◆ PROBLEMS:
1. Reproduce the stretch of the train-crossing article from "Findley thinks improvements" through "a train track.".
2. In the train-crossing article, why are private-public partnerships needed for crossing gates?
[start TEXT SEGMENT]
A few weeks later, a train accident in Richmond killed three college students. They were hit by a freight train, according to investigators, as they walked on or close to the tracks.

Therese Heyman, a senior from California and Lenore Edwards of South Carolina were both killed.

"You don't necessarily expect people to be struck by trains," said Mark Blackmon, Earlham College staff. "It is definitely a tragedy."

"I know exactly what they are feeling," said Chuck Findley. "These kinds of train accidents are unnecessary."

It's been almost six years since Findley lost his sons, Travis and Jake, in a crash involving a train.

"It is a long journey," Findley said. "Every day is painful when you lose a child. You try to manage it because it's always there."

The accident happened on Stones Crossing Road in Greenwood. The train hit the SUV Travis and Jake were riding in with a family friend. Back then, there were no flashing lights and no crossing arms.

Findley thinks improvements to the crossing could have saved Travis and Jake. Because of the grieving father's effort in the "Jake and Travis Arms of Life Fund," that intersection now has crossing arms. Two more have been added in the Center Grove area as well, thanks to the nearly $800,000 raised.

More than half of the 58,000 railroad crossing in Indiana do not have crossing gates and it's private-public partnerships that are needed to pay for these expensive add-ons. Until your community feels the need to add extra safety measures, Findley has this message for anyone near a train track.

"I think what people should take away from these things, if they see a dangerous crossing in their community, the community can really do something before a tragedy happens," he said.
[end TEXT SEGMENT]
[start MATERIAL PROVIDED]
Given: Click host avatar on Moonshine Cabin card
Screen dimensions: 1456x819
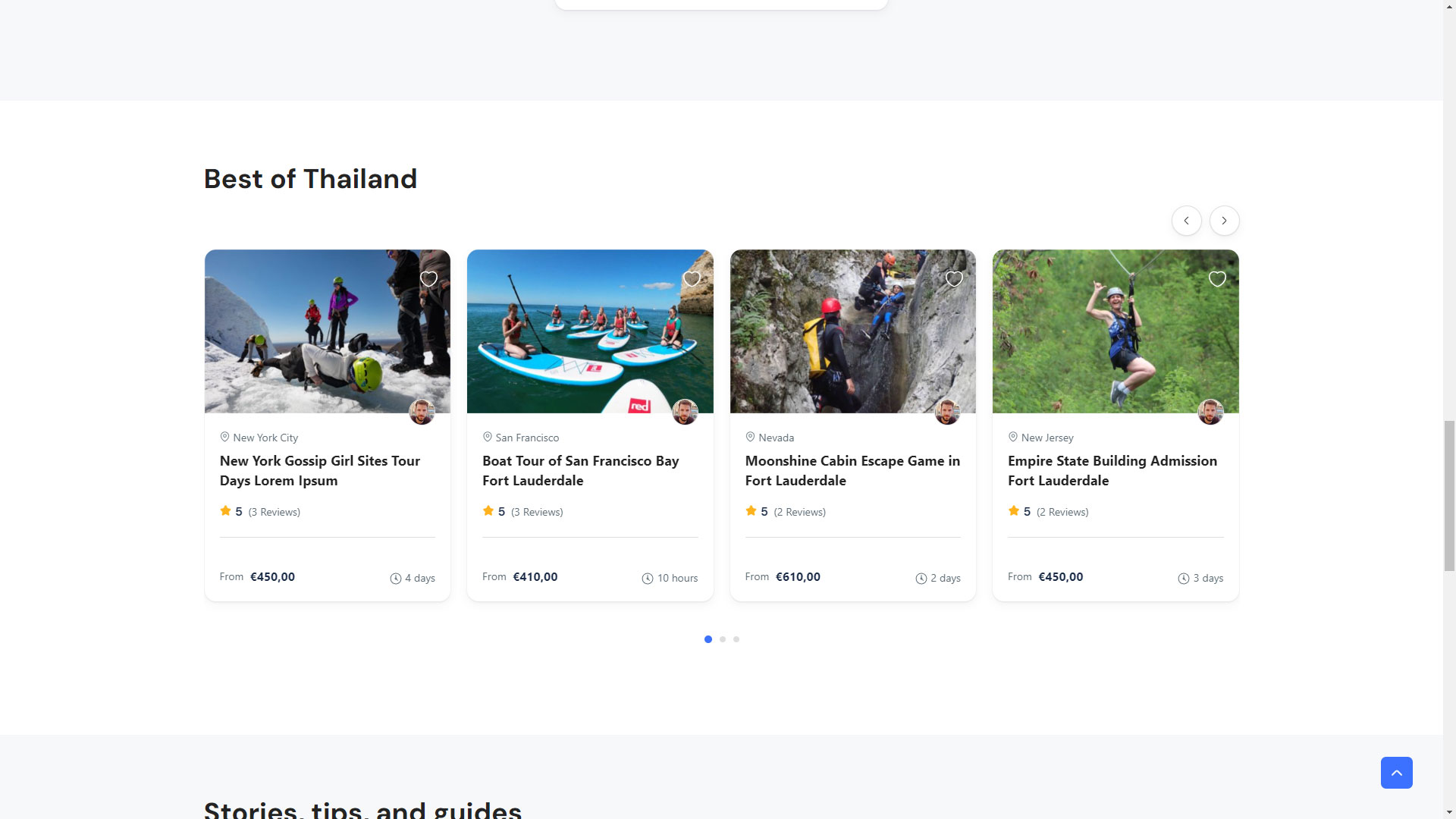Looking at the screenshot, I should [x=947, y=412].
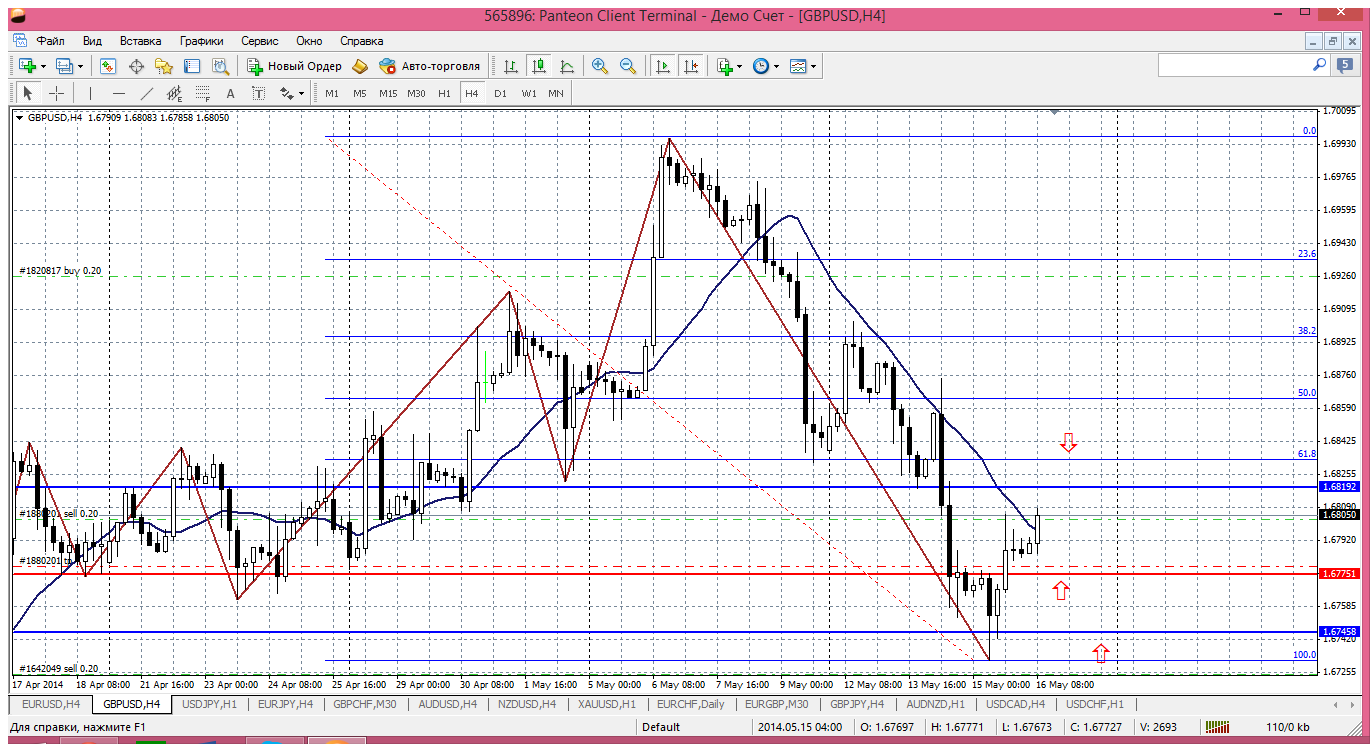Zoom out of the chart
This screenshot has height=744, width=1370.
[628, 66]
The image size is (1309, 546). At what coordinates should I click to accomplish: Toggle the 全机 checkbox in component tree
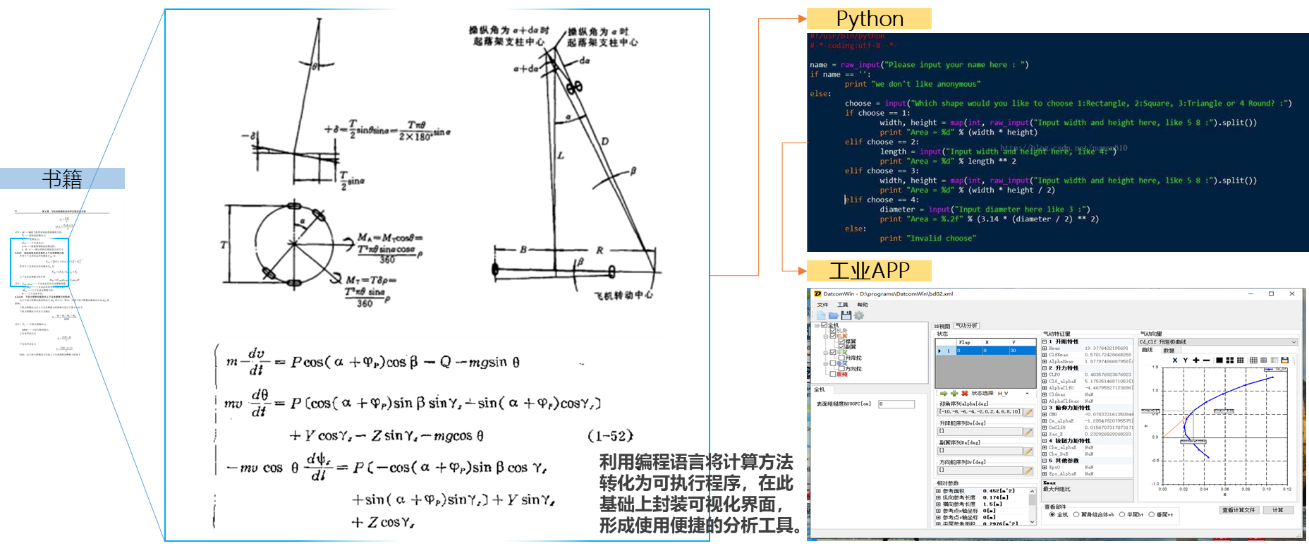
[end MATERIAL PROVIDED]
◆ TASK RESPONSES:
1.
Findley thinks improvements to the crossing could have saved Travis and Jake. Because of the grieving father's effort in the "Jake and Travis Arms of Life Fund," that intersection now has crossing arms. Two more have been added in the Center Grove area as well, thanks to the nearly $800,000 raised.

More than half of the 58,000 railroad crossing in Indiana do not have crossing gates and it's private-public partnerships that are needed to pay for these expensive add-ons. Until your community feels the need to add extra safety measures, Findley has this message for anyone near a train track.

2. They are needed to pay for crossing gates, which the article calls expensive add-ons. More than half of Indiana's railroad crossings lack gates.